Jewel Cave National Monument
Jewel Cave National Monument is the third longest cave with 180 miles of passageways. Tickets for cave tours are available first-come, first-serve basis. We got there before it opened, since it was obvious from prior first-come, first-serve we needed to be there to get early tickets.  My parents did not want to take a lot of stairs so we just went on the Discovery Talk Tour – which was free with the yearly National Park Pass, or $4/adult. The Discovery talk was about 20 minutes long and provided an overview of the natural and cultural histories in one cave room. It was an easy up and down in the elevator. The Scenic Tour (moderately strenuous) is the popular tour and is $12/adult and lasts an hour and 20 minutes. In the summer months, a Historic Lantern Tour is also available – it sounds awesome if you want a good adventure! The cave temperature is 49 degrees year-round.
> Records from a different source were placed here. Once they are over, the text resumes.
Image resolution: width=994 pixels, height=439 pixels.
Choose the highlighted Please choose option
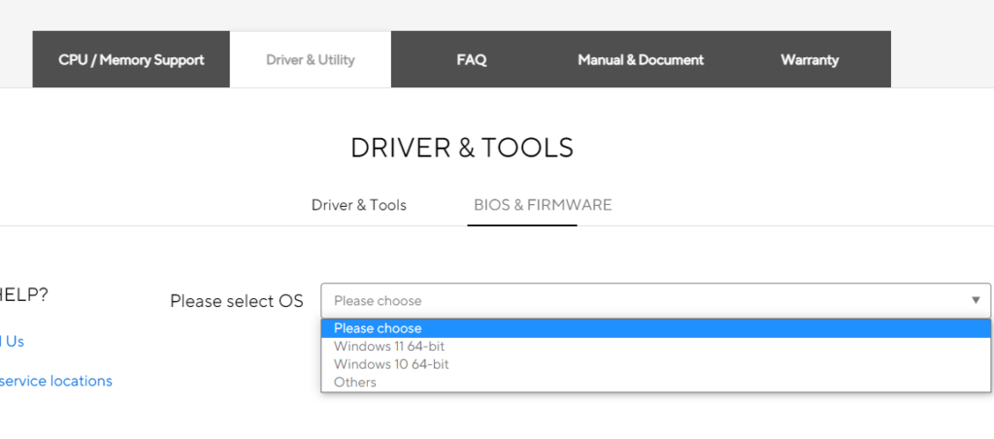378,328
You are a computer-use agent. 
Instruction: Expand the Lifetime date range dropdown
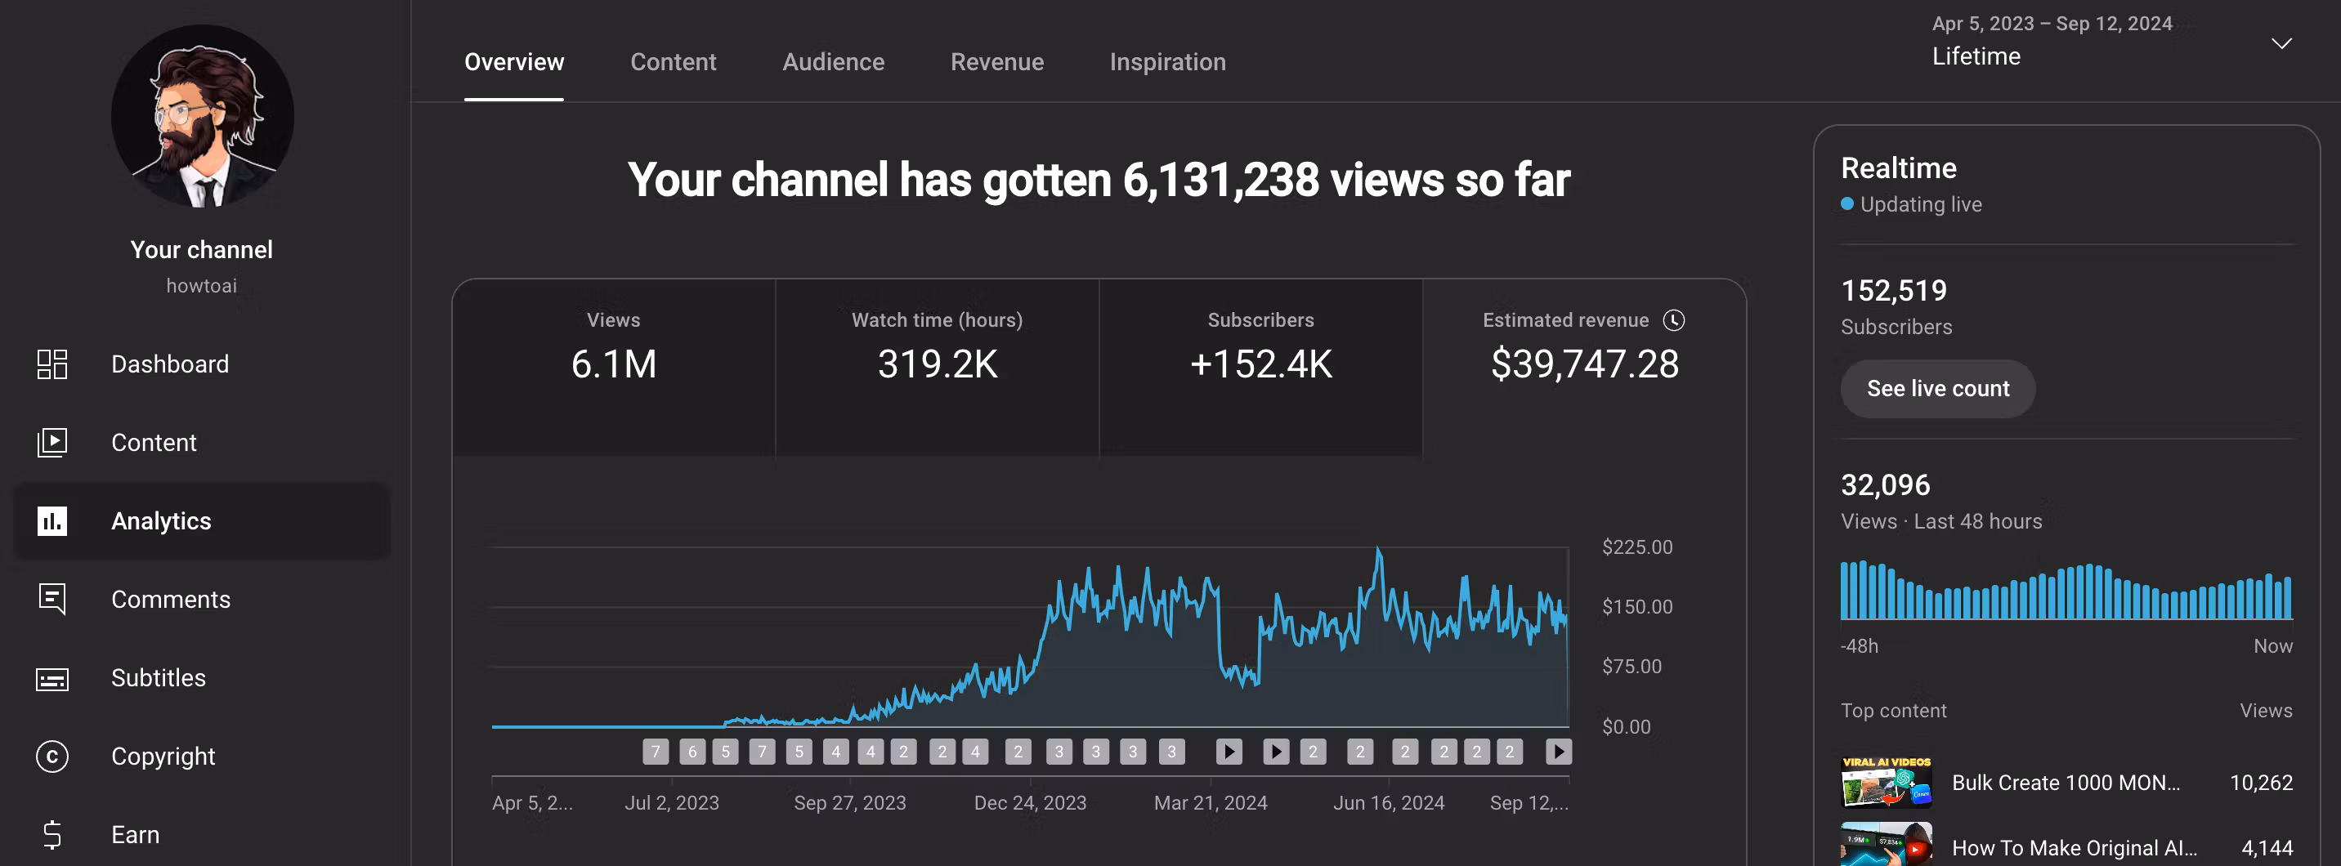coord(2281,44)
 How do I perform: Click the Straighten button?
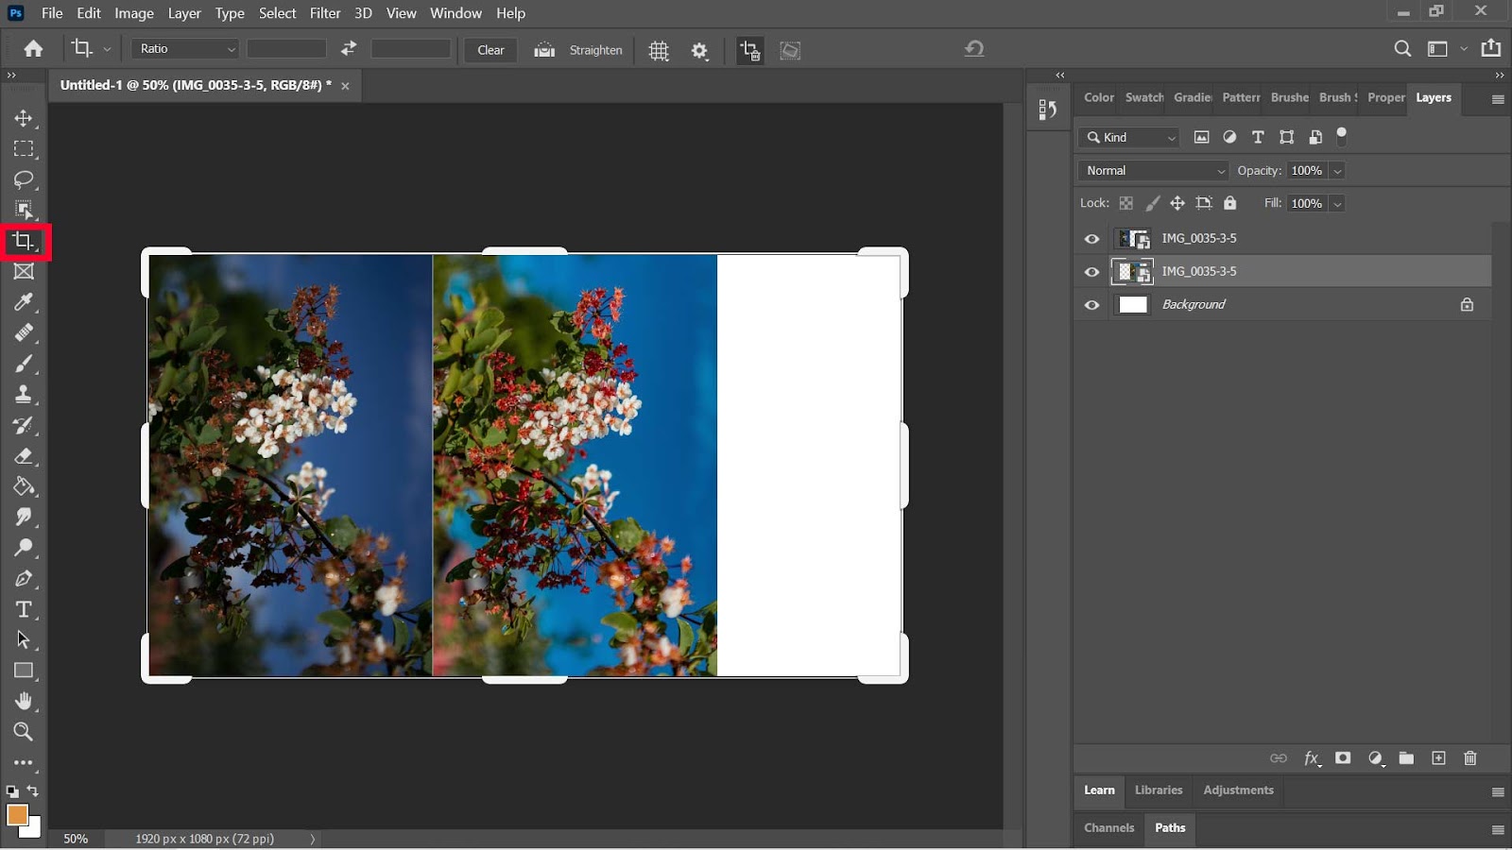(x=594, y=50)
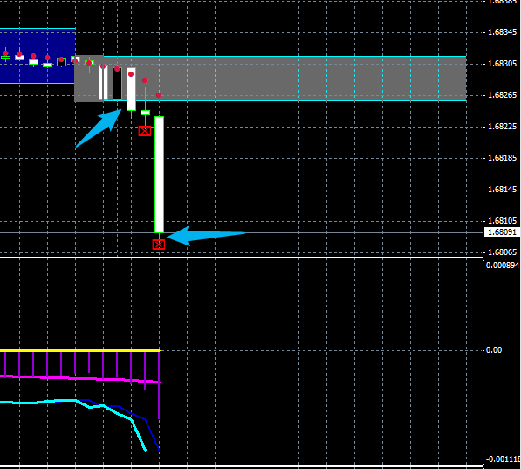521x469 pixels.
Task: Click the divider between chart and indicator window
Action: coord(242,259)
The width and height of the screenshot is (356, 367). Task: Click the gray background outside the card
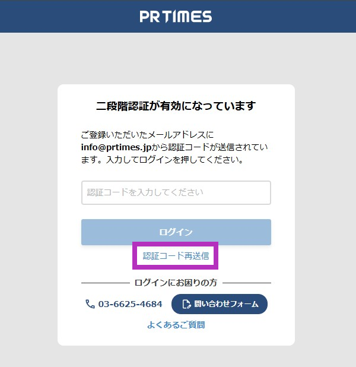coord(30,178)
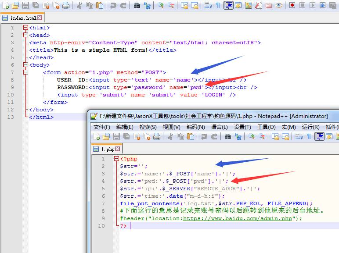Select the 1.php file tab
Viewport: 339px width, 253px height.
pos(107,149)
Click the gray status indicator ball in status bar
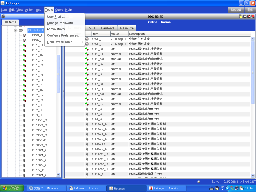The height and width of the screenshot is (192, 256). pos(199,182)
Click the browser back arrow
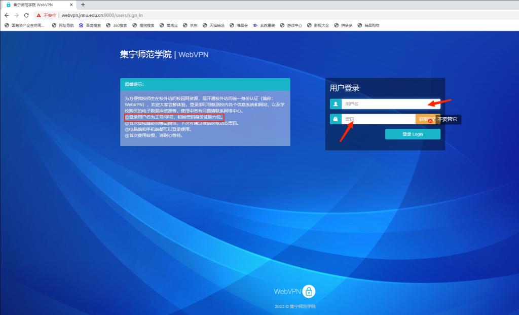Viewport: 519px width, 315px height. (x=7, y=15)
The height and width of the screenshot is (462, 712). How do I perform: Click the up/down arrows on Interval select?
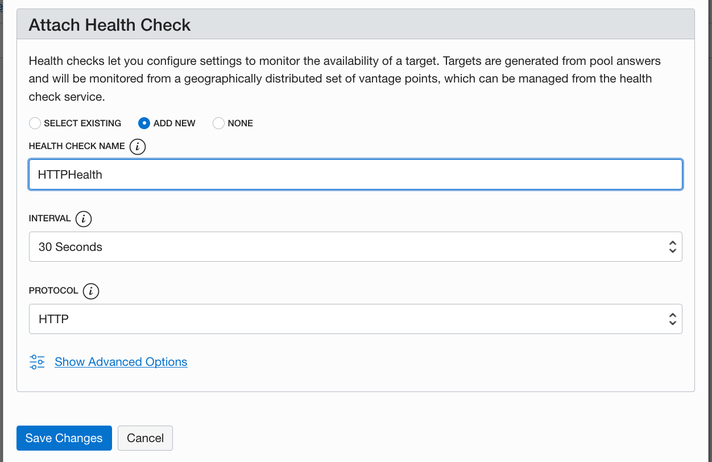click(x=672, y=247)
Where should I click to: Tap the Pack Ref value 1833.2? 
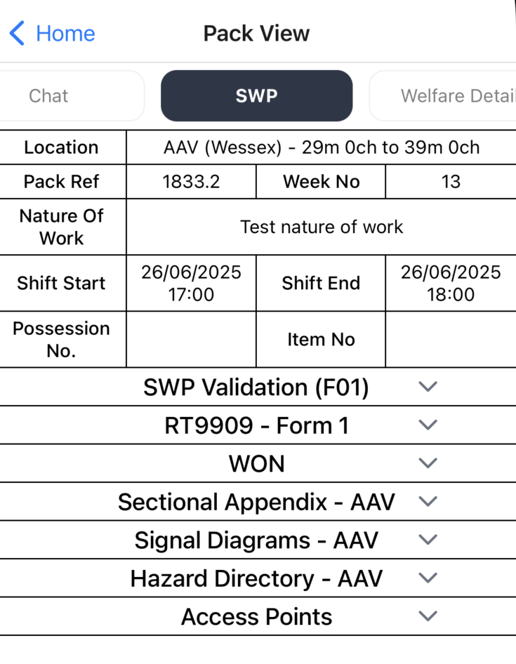pos(191,182)
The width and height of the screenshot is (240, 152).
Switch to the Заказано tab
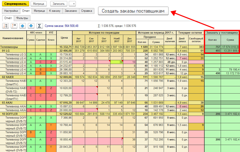tap(71, 11)
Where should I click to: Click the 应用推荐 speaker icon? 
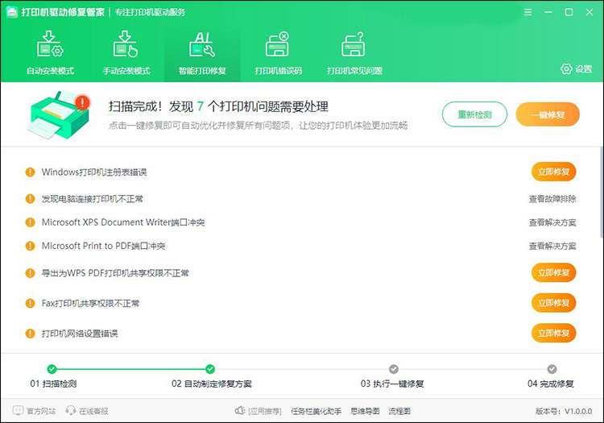(x=239, y=411)
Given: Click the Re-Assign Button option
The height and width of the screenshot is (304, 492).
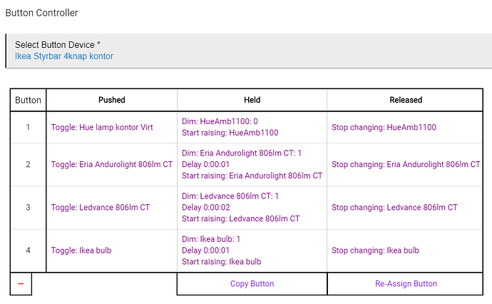Looking at the screenshot, I should click(x=406, y=283).
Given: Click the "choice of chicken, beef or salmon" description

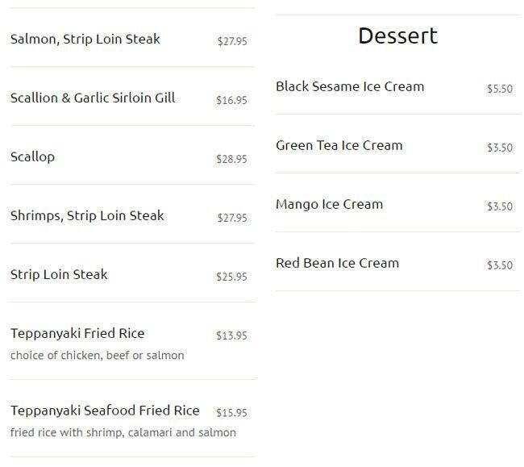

Devil's Postpile National Monument
Trekking into Wyoming, we stopped to check out Devils Tower National Monument. This was our westerly most destination for the trip. The visitor center did not have much to see. There is a nice hiking trail around the monument. We were lucky and able to see some climbers (they were only part way up the 867-foot-tall tower – it takes 4 to 6 hours to climb to the top). The site is really unique – it is very weird to be driving along in the Black Hills and then see the huge rock piles sticking out of the ground. The site is considered to be Sacred to the Lakota and many other tribes that have connection to the area. The rock columns found at this park are very similar to what we saw at Devil’s Postpile National Monument in California, the main difference is that the size at Devils Tower are much larger.

Theodore Roosevelt National Park
We stopped at the Theodore Roosevelt National Park – Painted Canyon. The site offers an excellent overlook of Theodore Roosevelt National Park.

Once we made it to Medora, we had dinner at the Little Missouri Saloon and Dinning. It was the most happening place in town – busy with great food!

After dinner, we took the 36-mile driving loop at the Theodore Roosevelt South Unit.  The loop took us about 1.5 to 2 hours to drive. There was not a lot of traffic in the evening. We saw a lot of wildlife: horses, deer, prong, bison, and prairie dogs.

Bison face
Theodore Roosevelt National Park
We stayed at the Best Western Plus Heritage Hotel & Suites in Dickenson, ND. It by far had the worse breakfast of the trip. We would have stayed closer to the Theodore Roosevelt Park, but the reasonable priced hotels did not have very good reviews.